Doorgaan naar artikel

Innovatief boeren in Zuid-Amerika

Imbo Agropcuaria melkt 660 koeien op zes Delaval-melkrobots. De melkproductie is nu gemiddeld 34 kilo per dag, over vier jaar moet dat 40 kilo zijn.

Imbo Agropcuaria melkt 660 koeien op zes Delaval-melkrobots. De melkproductie is nu gemiddeld 34 kilo per dag, over vier jaar moet dat 40 kilo zijn.

In Zuid-Amerika groeit de vraag naar zuivelproducten. Tegelijk wordt de consument veeleisender als het gaat om voedselveiligheid, traceerbaarheid, dierenwelzijn en een toenemende bezorgdheid over het milieu.

Innovatie is geen doel op zich, maar wel een manier om de concurrentiekracht van de bedrijven te versterken en is ook een hefboom om tegemoet te komen aan de maatschappelijke uitdagingen. Om de sector te informeren over mogelijke oplossingen is er onlangs in Argentinië een virtuele editie van het International Congress of Dairy Innovation gehouden. Het evenement werd georganiseerd door de handels- en aandelenbeurs Rosario, Rosario Stock Exchange, producent van voedingsmiddelen en duurzame energie – Adecoagro, de Voedselbank van Rosario (BAR) en melkveehouderij Grupo Chiavassa. Belangrijkste doel was voorbeelden te geven van ontwikkelingen in de melkveehouderij met presentaties van drie succesverhalen (Nuestro Agro).

#####

» **OPDRACHT**
Beantwoord de volgende vragen over het fragment over innovatief boeren in Zuid-Amerika:
(a) Op hoeveel melkrobots melkt Imbo Agropcuaria zijn koeien?
(b) Hoeveel kilo moet de gemiddelde melkproductie per dag over vier jaar zijn?
(c) In welk land werd de virtuele editie van het International Congress of Dairy Innovation gehouden?

#####

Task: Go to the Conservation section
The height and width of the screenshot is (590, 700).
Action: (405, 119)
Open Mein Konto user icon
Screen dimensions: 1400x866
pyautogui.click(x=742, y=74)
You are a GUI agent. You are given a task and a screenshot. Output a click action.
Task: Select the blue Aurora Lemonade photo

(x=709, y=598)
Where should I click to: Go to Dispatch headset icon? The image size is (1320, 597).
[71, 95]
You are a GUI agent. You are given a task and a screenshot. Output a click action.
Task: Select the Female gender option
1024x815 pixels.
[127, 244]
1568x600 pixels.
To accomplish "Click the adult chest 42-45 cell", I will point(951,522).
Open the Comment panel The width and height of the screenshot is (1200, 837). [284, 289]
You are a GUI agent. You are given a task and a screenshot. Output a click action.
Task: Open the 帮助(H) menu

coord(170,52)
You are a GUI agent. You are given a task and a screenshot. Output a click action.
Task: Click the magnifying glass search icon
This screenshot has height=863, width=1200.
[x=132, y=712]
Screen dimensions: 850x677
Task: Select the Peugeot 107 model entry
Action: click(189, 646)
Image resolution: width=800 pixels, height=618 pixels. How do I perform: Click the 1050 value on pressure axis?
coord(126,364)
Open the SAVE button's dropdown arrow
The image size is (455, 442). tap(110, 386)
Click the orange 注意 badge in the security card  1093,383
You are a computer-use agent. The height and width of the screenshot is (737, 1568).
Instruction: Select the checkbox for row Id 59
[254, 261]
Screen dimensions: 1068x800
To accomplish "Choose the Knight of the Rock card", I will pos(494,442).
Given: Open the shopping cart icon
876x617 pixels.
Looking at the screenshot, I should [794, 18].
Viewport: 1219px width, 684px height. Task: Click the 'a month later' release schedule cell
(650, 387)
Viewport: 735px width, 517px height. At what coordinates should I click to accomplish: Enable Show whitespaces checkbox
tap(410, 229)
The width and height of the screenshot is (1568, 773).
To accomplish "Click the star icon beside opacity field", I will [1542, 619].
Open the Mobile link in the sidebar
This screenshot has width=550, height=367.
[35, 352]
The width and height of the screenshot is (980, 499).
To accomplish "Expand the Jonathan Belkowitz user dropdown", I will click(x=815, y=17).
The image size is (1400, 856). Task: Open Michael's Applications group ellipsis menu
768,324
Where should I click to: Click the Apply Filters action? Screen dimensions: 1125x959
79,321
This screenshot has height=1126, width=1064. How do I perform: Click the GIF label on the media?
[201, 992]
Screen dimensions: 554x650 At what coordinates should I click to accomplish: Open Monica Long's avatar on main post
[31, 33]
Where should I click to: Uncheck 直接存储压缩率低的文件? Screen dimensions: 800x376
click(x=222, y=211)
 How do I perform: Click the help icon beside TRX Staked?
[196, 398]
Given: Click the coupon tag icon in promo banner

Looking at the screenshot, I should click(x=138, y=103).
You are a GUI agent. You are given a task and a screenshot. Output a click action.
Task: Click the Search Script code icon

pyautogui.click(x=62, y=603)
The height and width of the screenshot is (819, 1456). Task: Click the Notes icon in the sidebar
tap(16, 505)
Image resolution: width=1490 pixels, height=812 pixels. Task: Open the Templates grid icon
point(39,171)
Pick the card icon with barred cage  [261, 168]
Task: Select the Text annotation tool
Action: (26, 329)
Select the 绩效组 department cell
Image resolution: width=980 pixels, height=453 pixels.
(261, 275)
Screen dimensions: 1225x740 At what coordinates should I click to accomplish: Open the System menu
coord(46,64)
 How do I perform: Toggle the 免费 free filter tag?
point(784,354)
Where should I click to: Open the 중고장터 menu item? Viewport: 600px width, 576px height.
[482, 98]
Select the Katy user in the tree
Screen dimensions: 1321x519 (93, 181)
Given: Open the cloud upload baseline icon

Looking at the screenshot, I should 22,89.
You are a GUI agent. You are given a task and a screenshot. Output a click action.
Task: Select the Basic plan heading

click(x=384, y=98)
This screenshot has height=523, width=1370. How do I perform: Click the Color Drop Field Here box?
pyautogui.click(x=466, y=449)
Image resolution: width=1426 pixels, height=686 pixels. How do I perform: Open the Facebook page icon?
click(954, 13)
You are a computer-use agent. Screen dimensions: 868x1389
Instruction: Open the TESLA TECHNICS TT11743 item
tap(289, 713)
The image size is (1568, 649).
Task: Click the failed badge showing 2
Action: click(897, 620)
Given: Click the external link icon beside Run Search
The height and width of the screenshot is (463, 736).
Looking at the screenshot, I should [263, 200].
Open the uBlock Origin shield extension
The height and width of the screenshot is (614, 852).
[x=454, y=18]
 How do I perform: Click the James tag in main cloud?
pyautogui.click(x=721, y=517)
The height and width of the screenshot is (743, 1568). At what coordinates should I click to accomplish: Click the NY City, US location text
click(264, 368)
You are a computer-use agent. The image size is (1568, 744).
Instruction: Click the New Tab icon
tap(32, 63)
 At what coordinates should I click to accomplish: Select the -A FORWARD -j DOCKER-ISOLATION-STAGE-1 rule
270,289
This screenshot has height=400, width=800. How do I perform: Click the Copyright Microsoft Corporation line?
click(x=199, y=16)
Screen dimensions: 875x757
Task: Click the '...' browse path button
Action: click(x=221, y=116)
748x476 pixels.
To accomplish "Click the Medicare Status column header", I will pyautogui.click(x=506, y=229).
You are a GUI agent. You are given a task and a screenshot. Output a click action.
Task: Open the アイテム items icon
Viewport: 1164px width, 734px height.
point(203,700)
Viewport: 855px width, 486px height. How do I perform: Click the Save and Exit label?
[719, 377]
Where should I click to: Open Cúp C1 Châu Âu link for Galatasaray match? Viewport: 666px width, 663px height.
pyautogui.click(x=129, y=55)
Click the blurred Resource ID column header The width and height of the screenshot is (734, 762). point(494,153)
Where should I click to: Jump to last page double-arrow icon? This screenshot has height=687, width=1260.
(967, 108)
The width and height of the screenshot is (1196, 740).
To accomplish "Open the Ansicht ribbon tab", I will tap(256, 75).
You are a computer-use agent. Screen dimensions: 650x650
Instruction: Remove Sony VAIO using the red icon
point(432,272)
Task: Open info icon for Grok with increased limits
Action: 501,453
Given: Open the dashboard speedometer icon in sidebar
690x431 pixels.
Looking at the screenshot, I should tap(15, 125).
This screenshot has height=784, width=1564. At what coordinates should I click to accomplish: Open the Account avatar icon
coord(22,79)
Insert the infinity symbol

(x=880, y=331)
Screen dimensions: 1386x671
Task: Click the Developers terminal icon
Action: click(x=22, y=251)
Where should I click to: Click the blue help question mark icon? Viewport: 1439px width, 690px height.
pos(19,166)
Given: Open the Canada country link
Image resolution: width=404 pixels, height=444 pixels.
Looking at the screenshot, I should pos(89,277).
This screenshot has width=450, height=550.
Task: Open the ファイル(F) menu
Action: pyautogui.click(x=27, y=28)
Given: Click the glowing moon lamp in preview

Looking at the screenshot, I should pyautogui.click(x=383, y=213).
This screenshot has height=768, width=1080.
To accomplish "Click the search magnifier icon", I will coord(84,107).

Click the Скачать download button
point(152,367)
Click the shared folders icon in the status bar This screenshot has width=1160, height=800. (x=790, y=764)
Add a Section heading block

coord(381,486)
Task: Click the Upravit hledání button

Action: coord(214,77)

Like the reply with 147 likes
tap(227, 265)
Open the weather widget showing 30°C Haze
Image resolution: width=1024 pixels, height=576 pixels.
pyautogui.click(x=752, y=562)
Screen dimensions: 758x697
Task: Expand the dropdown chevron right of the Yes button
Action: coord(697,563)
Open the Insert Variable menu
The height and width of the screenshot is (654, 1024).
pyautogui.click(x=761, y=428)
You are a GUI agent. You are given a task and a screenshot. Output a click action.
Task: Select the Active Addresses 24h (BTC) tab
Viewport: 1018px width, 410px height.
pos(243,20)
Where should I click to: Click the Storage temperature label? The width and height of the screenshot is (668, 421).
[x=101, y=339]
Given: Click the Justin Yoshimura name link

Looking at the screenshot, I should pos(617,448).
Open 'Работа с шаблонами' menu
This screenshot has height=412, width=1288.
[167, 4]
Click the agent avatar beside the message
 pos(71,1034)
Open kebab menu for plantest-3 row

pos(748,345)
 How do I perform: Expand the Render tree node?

#####

» **ANTWOORD**
(a) Op zes Delaval-melkrobots.
(b) 40 kilo.
(c) In Argentinië.